What to do:
Put every line of the items below into a JSON list of strings, one string per line, leaving out any blank lines.

##### Extracted data #####

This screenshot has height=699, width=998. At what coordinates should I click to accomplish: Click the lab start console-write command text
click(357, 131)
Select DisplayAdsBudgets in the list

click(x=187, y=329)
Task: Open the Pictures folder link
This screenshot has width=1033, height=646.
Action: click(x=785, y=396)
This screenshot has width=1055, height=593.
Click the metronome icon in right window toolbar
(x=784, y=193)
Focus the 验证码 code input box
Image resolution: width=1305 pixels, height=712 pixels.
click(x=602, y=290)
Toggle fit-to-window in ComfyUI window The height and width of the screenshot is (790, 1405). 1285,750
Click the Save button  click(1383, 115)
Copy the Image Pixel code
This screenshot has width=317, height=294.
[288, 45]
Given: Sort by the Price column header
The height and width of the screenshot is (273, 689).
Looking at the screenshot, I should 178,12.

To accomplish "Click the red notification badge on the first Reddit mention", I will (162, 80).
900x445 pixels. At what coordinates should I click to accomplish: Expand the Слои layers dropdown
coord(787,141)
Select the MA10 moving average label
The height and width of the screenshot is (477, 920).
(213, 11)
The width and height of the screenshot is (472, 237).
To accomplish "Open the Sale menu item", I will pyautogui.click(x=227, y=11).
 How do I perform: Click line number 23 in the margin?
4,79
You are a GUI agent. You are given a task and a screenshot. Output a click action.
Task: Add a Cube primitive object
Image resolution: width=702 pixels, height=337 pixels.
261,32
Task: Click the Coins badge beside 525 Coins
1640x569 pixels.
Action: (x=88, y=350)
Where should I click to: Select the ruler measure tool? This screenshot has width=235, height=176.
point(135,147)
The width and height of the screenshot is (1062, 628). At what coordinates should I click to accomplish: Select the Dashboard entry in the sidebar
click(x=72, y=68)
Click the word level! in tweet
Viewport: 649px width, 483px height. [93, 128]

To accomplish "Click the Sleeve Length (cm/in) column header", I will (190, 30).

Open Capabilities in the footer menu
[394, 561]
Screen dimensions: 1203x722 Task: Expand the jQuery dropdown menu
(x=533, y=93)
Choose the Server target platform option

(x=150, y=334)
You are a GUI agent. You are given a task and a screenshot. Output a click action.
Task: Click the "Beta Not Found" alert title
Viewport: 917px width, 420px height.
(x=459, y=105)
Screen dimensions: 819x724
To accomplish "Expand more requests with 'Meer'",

#####

The result:
[
  "This screenshot has height=699, width=998. At what coordinates should I click to accomplish: Click the lab start console-write command text",
  "click(357, 131)",
  "Select DisplayAdsBudgets in the list",
  "click(x=187, y=329)",
  "Task: Open the Pictures folder link",
  "This screenshot has width=1033, height=646.",
  "Action: click(x=785, y=396)",
  "This screenshot has width=1055, height=593.",
  "Click the metronome icon in right window toolbar",
  "(x=784, y=193)",
  "Focus the 验证码 code input box",
  "Image resolution: width=1305 pixels, height=712 pixels.",
  "click(x=602, y=290)",
  "Toggle fit-to-window in ComfyUI window The height and width of the screenshot is (790, 1405). 1285,750",
  "Click the Save button  click(1383, 115)",
  "Copy the Image Pixel code",
  "This screenshot has width=317, height=294.",
  "[288, 45]",
  "Given: Sort by the Price column header",
  "The height and width of the screenshot is (273, 689).",
  "Looking at the screenshot, I should 178,12.",
  "To accomplish \"Click the red notification badge on the first Reddit mention\", I will (162, 80).",
  "900x445 pixels. At what coordinates should I click to accomplish: Expand the Слои layers dropdown",
  "coord(787,141)",
  "Select the MA10 moving average label",
  "The height and width of the screenshot is (477, 920).",
  "(213, 11)",
  "The width and height of the screenshot is (472, 237).",
  "To accomplish \"Open the Sale menu item\", I will pyautogui.click(x=227, y=11).",
  " How do I perform: Click line number 23 in the margin?",
  "4,79",
  "You are a GUI agent. You are given a task and a screenshot. Output a click action.",
  "Task: Add a Cube primitive object",
  "Image resolution: width=702 pixels, height=337 pixels.",
  "261,32",
  "Task: Click the Coins badge beside 525 Coins",
  "1640x569 pixels.",
  "Action: (x=88, y=350)",
  "Where should I click to: Select the ruler measure tool? This screenshot has width=235, height=176.",
  "point(135,147)",
  "The width and height of the screenshot is (1062, 628). At what coordinates should I click to accomplish: Select the Dashboard entry in the sidebar",
  "click(x=72, y=68)",
  "Click the word level! in tweet",
  "Viewport: 649px width, 483px height. [93, 128]",
  "To accomplish \"Click the Sleeve Length (cm/in) column header\", I will (190, 30).",
  "Open Capabilities in the footer menu",
  "[394, 561]",
  "Screen dimensions: 1203x722 Task: Expand the jQuery dropdown menu",
  "(x=533, y=93)",
  "Choose the Server target platform option",
  "(x=150, y=334)",
  "You are a GUI agent. You are given a task and a screenshot. Output a click action.",
  "Task: Click the \"Beta Not Found\" alert title",
  "Viewport: 917px width, 420px height.",
  "(x=459, y=105)",
  "Screen dimensions: 819x724",
  "To accomplish \"Expand more requests with 'Meer'\","
]